Heris allowed herself a slow smile. “Not at all. But it’s true I had ridden little, many years ago, and hadn’t been on a horse since I was . . . oh . . . perhaps twenty-three.”
“You’d never jumped?”
“No.”
“I told you, Stef, Lady Cecelia’s simulator is legendary.” That was a red-haired woman about Heris’s height, who wore a gown of mossy green with wide sleeves. . . . Heris realized why, when she saw the wrist brace.
“It must be.” Stef, the tall man, shook his head. “Maybe it would help me.
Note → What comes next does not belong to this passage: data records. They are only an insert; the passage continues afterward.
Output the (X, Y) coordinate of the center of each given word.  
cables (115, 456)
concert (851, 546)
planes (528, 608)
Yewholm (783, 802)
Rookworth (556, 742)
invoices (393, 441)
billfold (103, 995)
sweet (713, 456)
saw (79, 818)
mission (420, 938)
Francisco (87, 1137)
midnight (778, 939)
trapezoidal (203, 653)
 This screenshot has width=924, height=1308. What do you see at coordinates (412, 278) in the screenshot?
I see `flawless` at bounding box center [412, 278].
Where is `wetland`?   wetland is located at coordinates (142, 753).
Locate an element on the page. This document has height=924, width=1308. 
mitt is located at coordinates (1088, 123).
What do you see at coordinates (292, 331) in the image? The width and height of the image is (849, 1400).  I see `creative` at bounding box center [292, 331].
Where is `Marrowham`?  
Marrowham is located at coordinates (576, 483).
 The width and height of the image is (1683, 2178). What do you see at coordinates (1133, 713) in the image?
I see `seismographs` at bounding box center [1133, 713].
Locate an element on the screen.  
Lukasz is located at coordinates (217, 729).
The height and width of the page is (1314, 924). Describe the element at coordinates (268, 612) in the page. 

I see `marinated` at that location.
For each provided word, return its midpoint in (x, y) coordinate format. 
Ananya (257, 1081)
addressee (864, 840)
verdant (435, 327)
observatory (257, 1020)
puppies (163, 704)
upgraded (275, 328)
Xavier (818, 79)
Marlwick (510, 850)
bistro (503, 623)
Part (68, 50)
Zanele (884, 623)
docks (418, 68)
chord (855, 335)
It took me five seasons to work up from the red hunt to the blue, and I’ve been stuck in blue for ten.” Others chuckled; the red-haired woman turned to Heris.
“Tell me—did you find real horses easy after the simulator?”
“Not exactly easy, but much easier than I would have without it. And after the second ride, it was almost the same, a continuation of the same training.”